Reproduce the stretch of data from the line containing "What do you see at coordinates (188, 796)" through the end of the data, omitting the pictures.

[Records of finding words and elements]
┄┄┄┄┄┄

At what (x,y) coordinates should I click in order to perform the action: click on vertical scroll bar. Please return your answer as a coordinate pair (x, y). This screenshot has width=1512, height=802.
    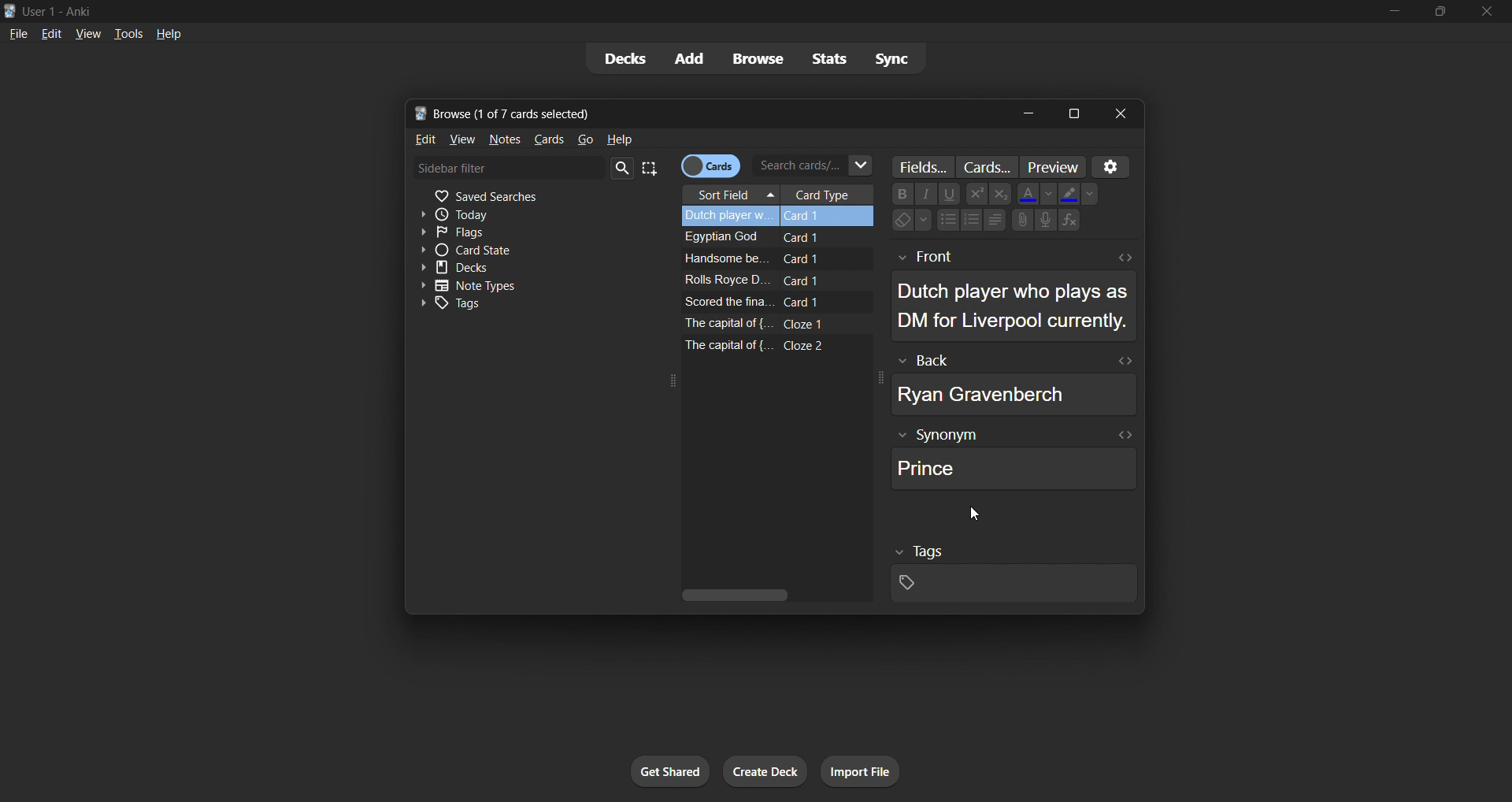
    Looking at the image, I should click on (772, 594).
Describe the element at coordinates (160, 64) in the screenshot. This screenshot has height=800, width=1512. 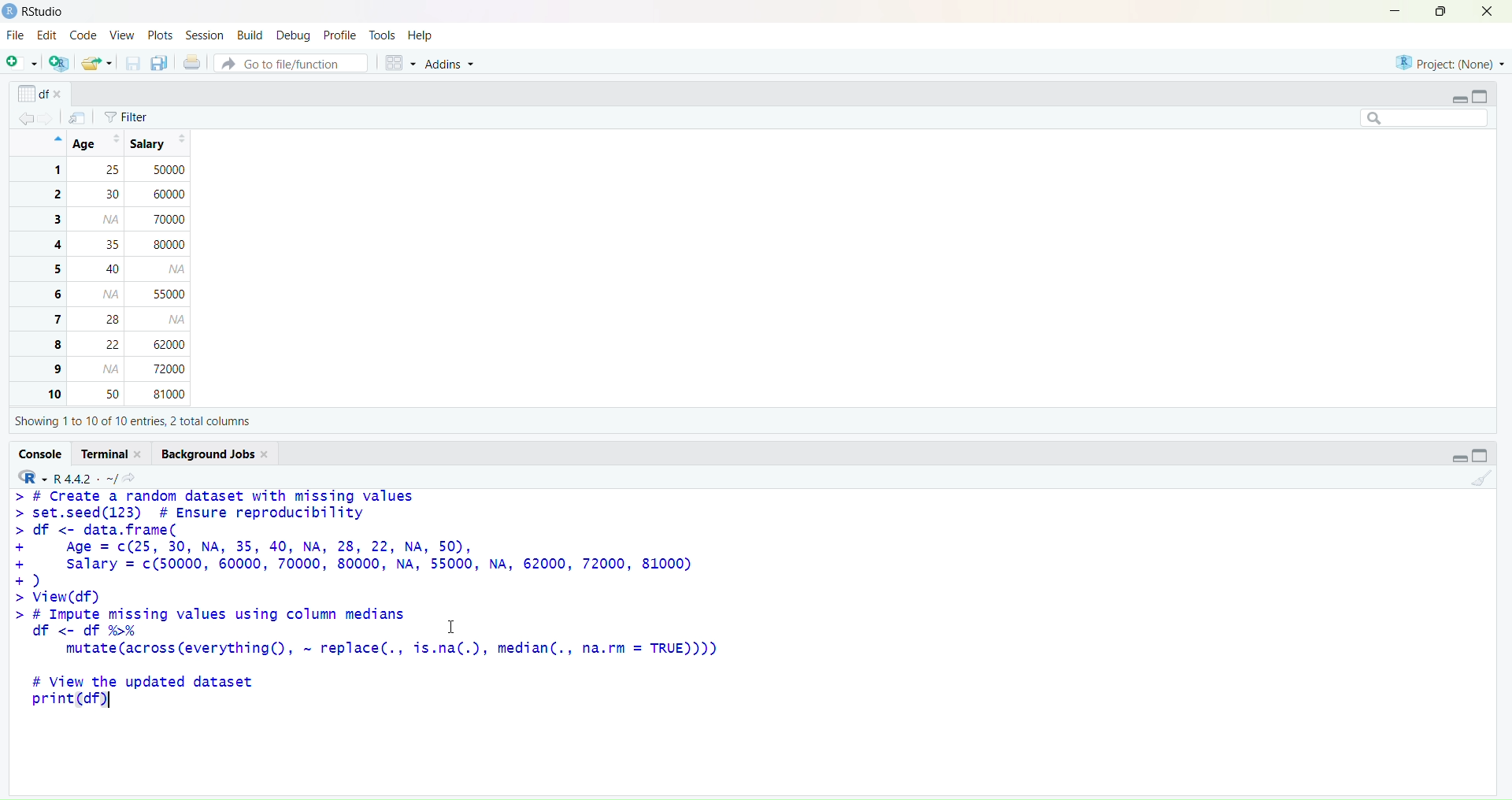
I see `save all open documents` at that location.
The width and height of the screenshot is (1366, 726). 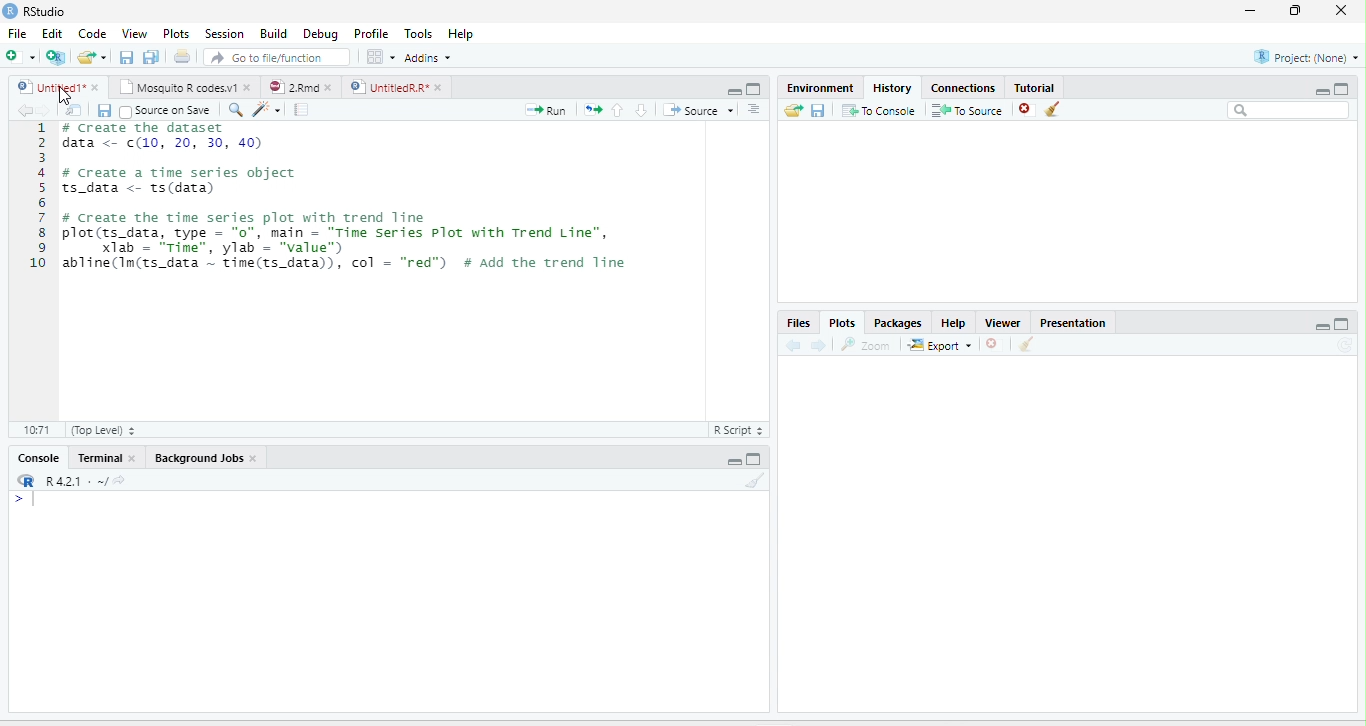 What do you see at coordinates (74, 109) in the screenshot?
I see `Show in new window` at bounding box center [74, 109].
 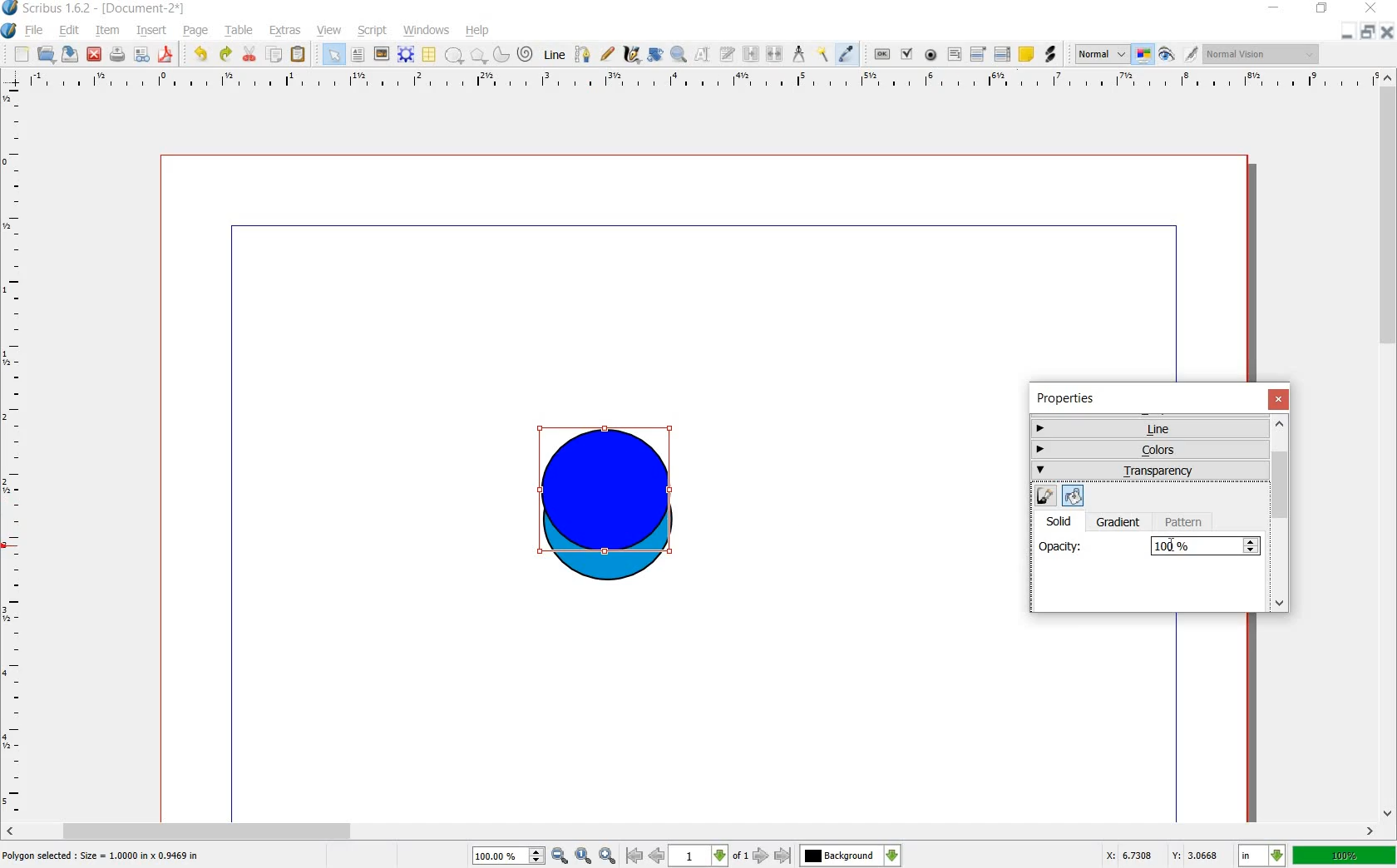 What do you see at coordinates (824, 56) in the screenshot?
I see `copy item properties` at bounding box center [824, 56].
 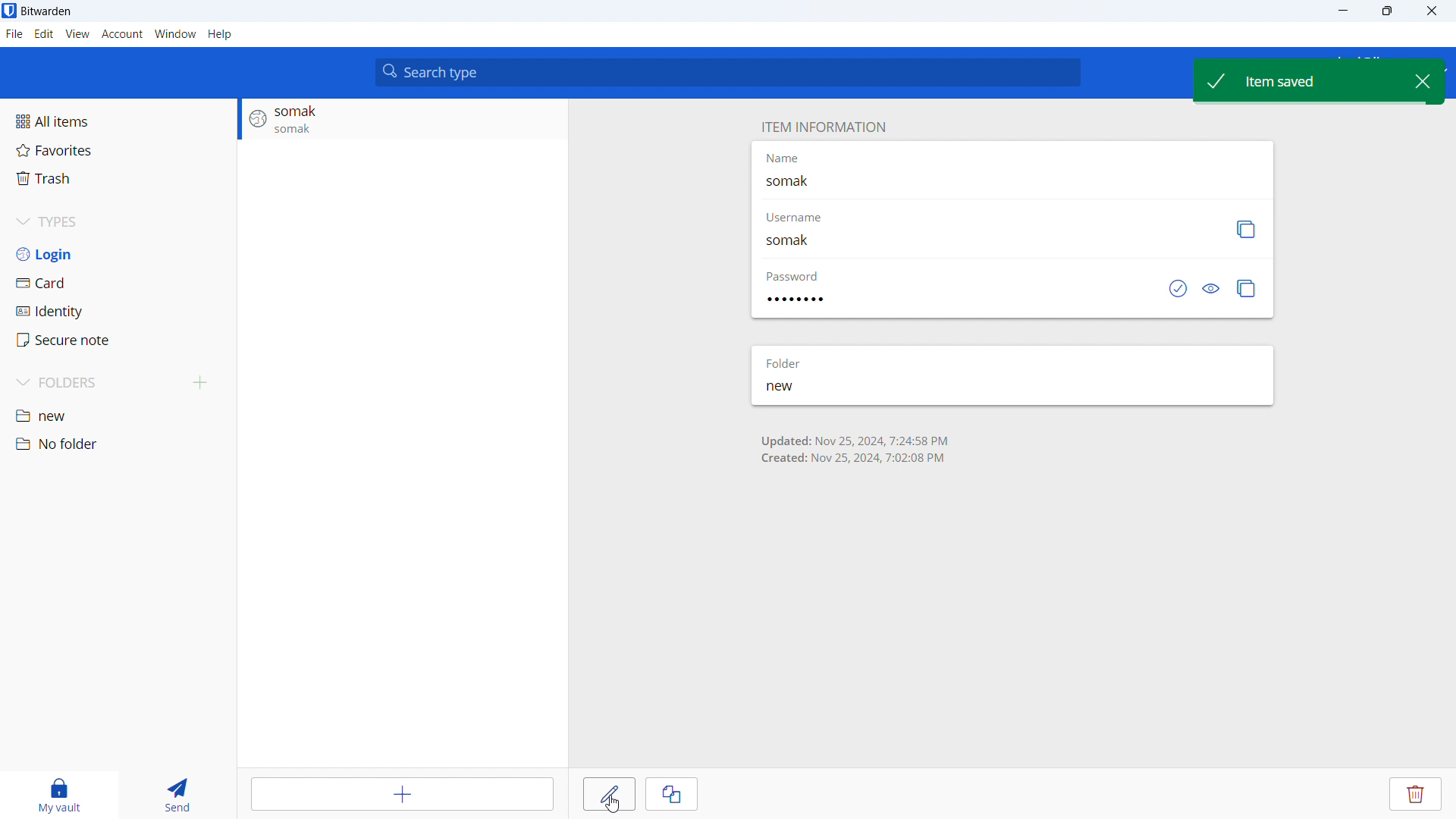 What do you see at coordinates (188, 796) in the screenshot?
I see `send` at bounding box center [188, 796].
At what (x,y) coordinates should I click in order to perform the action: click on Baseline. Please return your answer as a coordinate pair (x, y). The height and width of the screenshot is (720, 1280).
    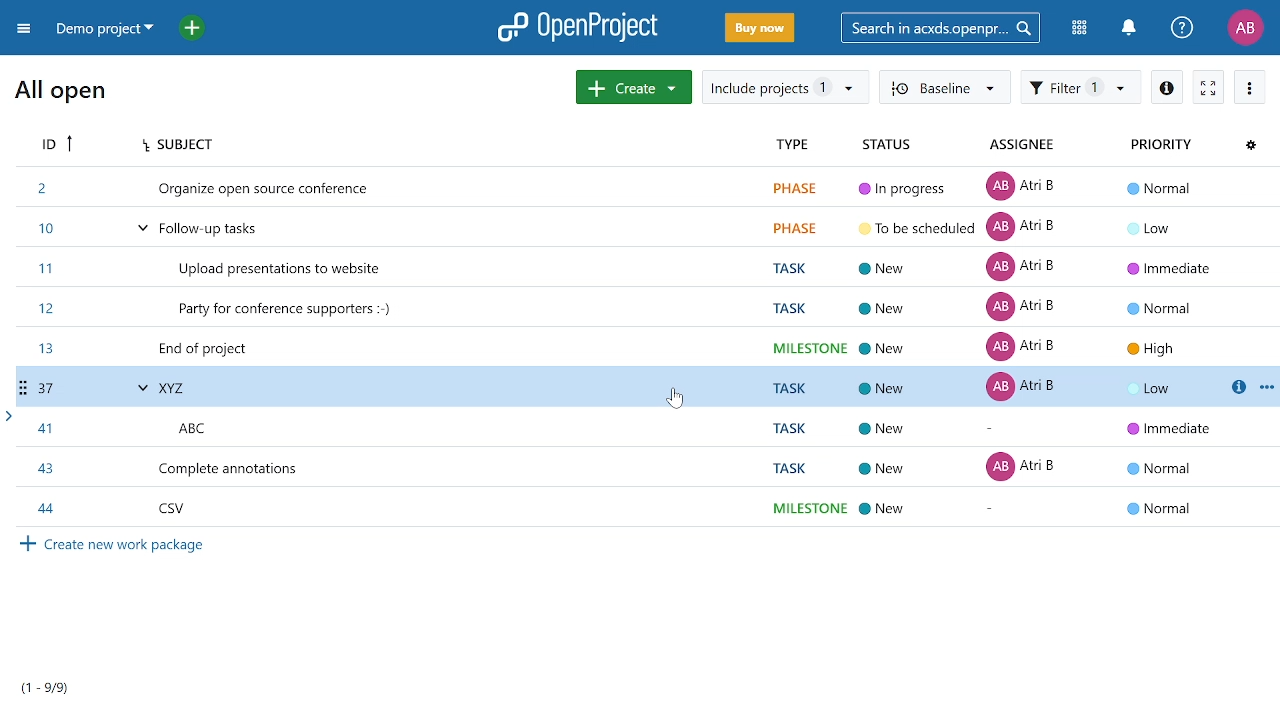
    Looking at the image, I should click on (945, 87).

┄┄┄┄┄┄

#### TASK ANSWER:
  What do you see at coordinates (188, 796) in the screenshot?
I see `send` at bounding box center [188, 796].
At what (x,y) coordinates should I click in order to perform the action: click on Baseline. Please return your answer as a coordinate pair (x, y). The height and width of the screenshot is (720, 1280).
    Looking at the image, I should click on (945, 87).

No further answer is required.